You’ve decided to start a new digital business. Congratulations, this is a big and exciting step forward. While there are many uncertainties surrounding your decision, nothing changes the fact that you’re doing your best to take a step in the right direction regarding your career.
Among the many questions you need to answer are those associated with funding your new digital business. Without enough money, you may soon find that your business is struggling and you’re wondering how you’ll keep it afloat.
But don’t worry. There are plenty of funding sources for your new digital business. You simply need to know where to look and how to proceed. Here are five of your best options.
Your savings account
This is often the best place to turn for funds when starting a digital business. Since you’re relying on cash, as opposed to a loan, there’s nothing to repay. This doesn’t mean you should spend recklessly, but it does mean that you’re taking less of a risk with your overall financial health — and there’s something about that that will give you peace of mind.
Small business credit card
You don’t want to bury yourself and your new business in credit card debt, but you should consider this financial tool one of the better ways to fund some purchases that you need to make. For example, you may decide to use a credit card for office equipment and supplies, travel, and entertaining clients.
Tip: with so many small business credit card offers to choose from, be sure that you compare a minimum of three to five. This is the best way to ensure that you’re getting the card that’s right for you.
Maybe you need a small personal loan to get you off the ground. Or perhaps you need a large personal loan to take your company to the next level. Either way, look into this funding source.
There is no shortage of benefits, such as:
- A personal loan is unsecured (no collateral required).
- A personal loan can have a competitive interest rate, based on your credit.
- A personal loan is available in a variety of terms.

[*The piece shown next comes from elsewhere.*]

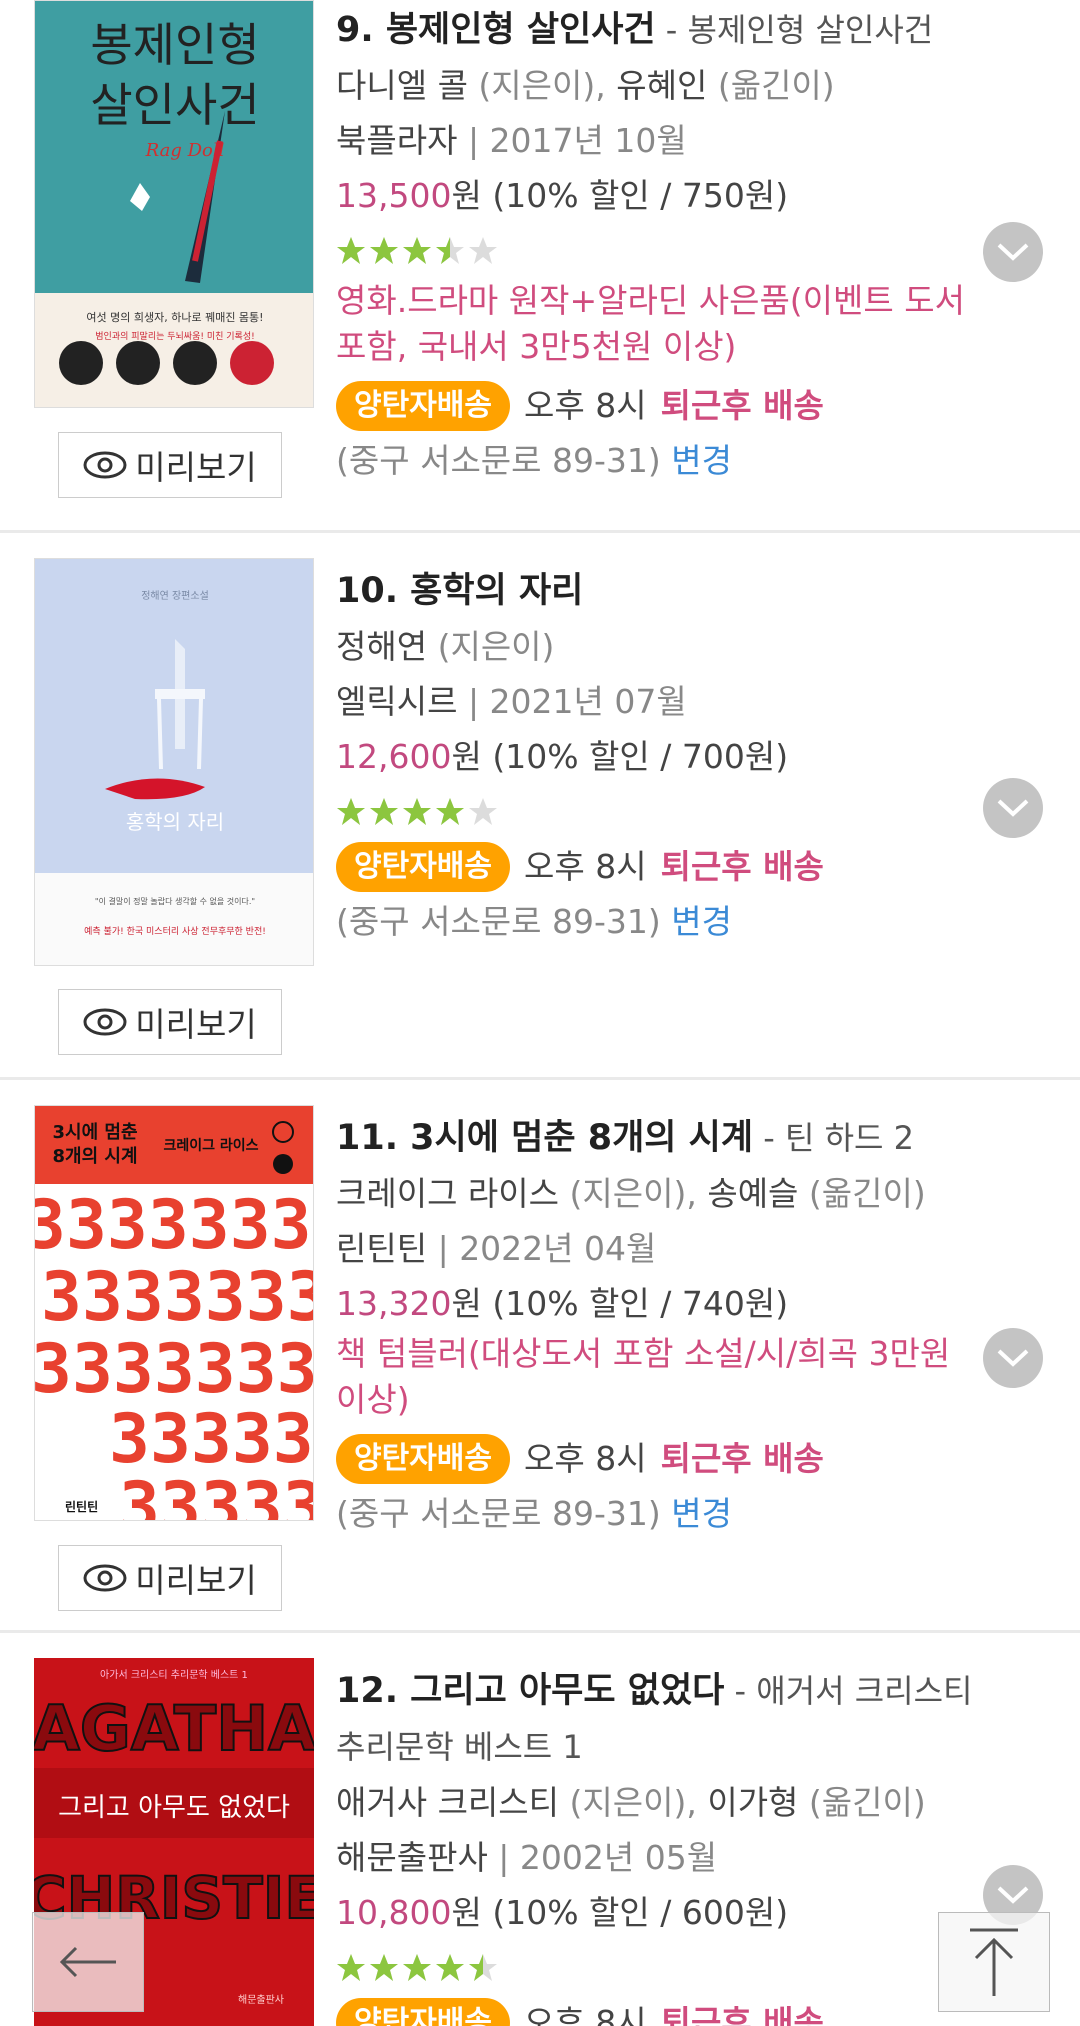 This screenshot has height=2026, width=1080. Describe the element at coordinates (448, 1802) in the screenshot. I see `author-name: 애거사 크리스티` at that location.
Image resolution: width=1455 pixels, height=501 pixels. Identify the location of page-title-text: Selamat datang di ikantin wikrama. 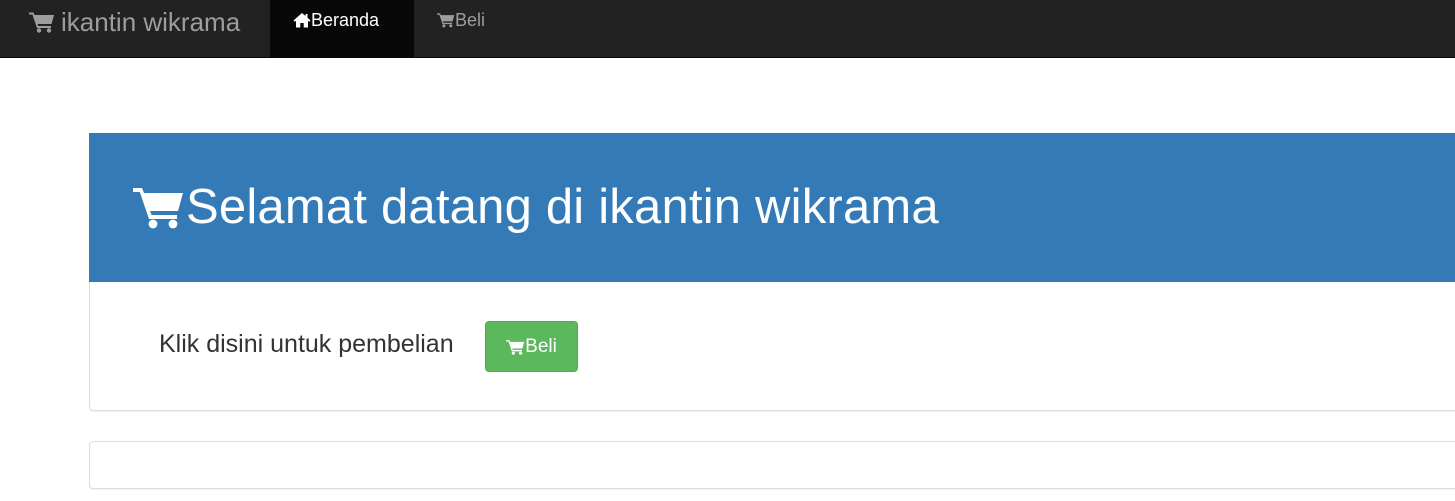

If you’re interested in learning more about a personal loan, start your search online. This is preferred over visiting a local lender, as it positions you to secure a loan with the best possible terms and conditions.
Home equity loan
A home equity loan is exactly what it sounds like. You borrow from the equity in your home with the idea of using the funds to launch your new digital business.
The primary point to remember is that a home equity loan is secured by your house. So, if you default on the loan, you put your home at risk of foreclosure.
Of course, there’s some good that comes from that. With collateral comes the opportunity to secure a loan at a lower rate, which saves you money every month as well as over the life of your loan.
Friends and family
Some people feel comfortable doing this while others would rather not ask friends and family for money. If you’re okay with this idea, make a list of people who may be willing to assist you. Then, write down how much money you need to borrow and the terms and conditions for doing so.
There are a lot of risks involved if you take a loan from a friend or family member. At the top of the list is the fact that you could default on the loan, which puts a strain on your relationship. Also, your loved one may not approve of the way you use the money, which also puts you in a compromising position.
It doesn’t matter if you’re starting an ecommerce business, launching a blog, or becoming a marketing agency owner, you must have a clear idea of how much money you need to get up and running. And of course, you should attempt to project your financial requirements for the weeks and months to come.
If you make all the right moves early on, it’s easier to manage your new company’s finances. This puts you in a position to focus more time and energy on growing your business.